Buddha: A Story of Enlightenment
HarperSanFrancisco, May 2007
288 pp.; $24.95 (cloth)
Putting words in the Buddha’s mouth is risky business. I know; I’ve done it. Unless you’re faithful to the Pali canon—and maybe a Sanskrit text or two—let’s face it, you’re writing fiction. That brings us to the latest retelling of the life of the Buddha: Buddha: A Story of Enlightenment by Deepak Chopra.
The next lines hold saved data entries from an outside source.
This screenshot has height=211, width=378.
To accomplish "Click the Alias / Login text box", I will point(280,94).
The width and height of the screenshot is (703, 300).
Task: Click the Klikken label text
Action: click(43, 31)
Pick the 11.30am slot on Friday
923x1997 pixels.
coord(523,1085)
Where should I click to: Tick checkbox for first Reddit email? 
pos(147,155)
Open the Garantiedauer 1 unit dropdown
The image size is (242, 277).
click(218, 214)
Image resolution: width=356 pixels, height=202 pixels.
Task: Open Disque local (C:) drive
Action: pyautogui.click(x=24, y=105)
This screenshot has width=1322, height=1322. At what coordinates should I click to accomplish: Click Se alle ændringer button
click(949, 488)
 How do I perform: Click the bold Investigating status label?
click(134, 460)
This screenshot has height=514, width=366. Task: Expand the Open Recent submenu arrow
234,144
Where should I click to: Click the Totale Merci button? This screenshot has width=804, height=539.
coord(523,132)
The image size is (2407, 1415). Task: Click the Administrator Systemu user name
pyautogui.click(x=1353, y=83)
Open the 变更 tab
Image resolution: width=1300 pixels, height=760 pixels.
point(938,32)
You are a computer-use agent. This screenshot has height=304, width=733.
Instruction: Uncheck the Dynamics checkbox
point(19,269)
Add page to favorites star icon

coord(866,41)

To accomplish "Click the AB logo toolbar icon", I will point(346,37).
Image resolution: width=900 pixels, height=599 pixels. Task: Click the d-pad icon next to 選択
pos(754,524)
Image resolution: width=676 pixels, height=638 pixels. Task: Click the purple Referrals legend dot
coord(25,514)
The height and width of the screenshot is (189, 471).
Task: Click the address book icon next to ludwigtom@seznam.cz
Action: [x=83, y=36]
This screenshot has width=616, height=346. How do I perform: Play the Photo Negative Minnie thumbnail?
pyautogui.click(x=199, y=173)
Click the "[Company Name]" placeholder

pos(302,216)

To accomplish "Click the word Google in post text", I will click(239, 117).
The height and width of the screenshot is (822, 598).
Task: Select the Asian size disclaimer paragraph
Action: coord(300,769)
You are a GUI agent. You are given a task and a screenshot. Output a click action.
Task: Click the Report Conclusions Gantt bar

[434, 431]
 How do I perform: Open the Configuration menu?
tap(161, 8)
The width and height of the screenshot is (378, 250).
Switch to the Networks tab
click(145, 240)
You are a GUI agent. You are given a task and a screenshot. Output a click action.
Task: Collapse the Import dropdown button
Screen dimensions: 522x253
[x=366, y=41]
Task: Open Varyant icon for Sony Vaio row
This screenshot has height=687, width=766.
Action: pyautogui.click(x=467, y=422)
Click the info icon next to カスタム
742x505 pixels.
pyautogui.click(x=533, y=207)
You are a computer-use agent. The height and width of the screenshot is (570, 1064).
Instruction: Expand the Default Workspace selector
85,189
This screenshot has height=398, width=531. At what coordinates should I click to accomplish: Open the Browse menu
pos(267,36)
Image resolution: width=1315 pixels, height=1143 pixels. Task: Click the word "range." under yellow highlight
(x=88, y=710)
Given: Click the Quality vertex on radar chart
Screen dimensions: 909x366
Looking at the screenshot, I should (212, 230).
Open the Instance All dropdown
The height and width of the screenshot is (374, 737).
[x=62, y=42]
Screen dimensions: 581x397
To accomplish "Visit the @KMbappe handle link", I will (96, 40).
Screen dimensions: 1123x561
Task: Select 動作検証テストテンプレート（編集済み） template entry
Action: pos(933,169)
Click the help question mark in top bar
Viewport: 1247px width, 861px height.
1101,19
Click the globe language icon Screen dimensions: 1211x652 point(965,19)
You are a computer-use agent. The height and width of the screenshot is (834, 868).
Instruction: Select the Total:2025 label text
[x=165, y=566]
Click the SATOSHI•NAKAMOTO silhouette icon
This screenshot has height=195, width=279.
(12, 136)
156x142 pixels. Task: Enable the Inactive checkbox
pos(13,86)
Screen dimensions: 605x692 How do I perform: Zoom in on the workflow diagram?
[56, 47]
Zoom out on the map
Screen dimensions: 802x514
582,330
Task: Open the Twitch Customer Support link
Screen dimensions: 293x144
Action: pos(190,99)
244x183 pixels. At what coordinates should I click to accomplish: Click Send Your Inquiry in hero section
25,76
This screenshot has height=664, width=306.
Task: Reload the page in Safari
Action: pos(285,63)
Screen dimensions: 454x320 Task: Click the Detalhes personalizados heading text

Deepak, as his millions of fans call him, is an unlikely chronicler of the Buddha. In case you’re unfamiliar with him, Deepak is the wildly popular physician-turned-New-Age-guru and author of such bestsellers as Seven Spiritual Laws of Success, How to Know God, and Ageless Body, Timeless Mind. He first came on the scene in the 1980s as a proponent of mind-body medicine, introducing mainstream America to Ayurveda, India’s traditional healing system, through books like Quantum Healing and Perfect Health. Since then, he’s added books focusing on spirituality to the mix. It’s dubious whether Deepak is “the preeminent voice of Eastern philosophy in the West,” as his publicity materials claim, but he’s certainly one of the most prolific. In all, his forty-plus books have sold more than twenty million copies worldwide, invariably striking a collective nerve with topics ranging from love, family, prosperity, and consciousness to yoga, world peace, aging, and life after death. And now the Buddha.
Buddha biographies are nothing new, of course. The urge to set down the Buddha’s life and legend dates back several millennia to the Pali and Sanskrit canons, continuing through the centuries with various commentaries and histories, up to florid Victorian works like Sir Edwin Arnold’s epic poem, The Light of Asia.A rash of retellings in modern dress have attempted the more problematic task of filling in the gaps. That’s where Chopra’s Buddha comes in.
Deepak calls his book a “re-imagining” of the Buddha’s life—”fictional but psychologically true.” He based it not on any of the traditional sources but on tales he “heard over and over” as a child growing up in India. Rather than cracking the books to refresh his memory, Deepak “looked up everything on Google first,” then toured key places in the Buddha’s life, such as Bodh Gaya, where Siddhartha was enlightened. “That was more useful to me than reading,” he says.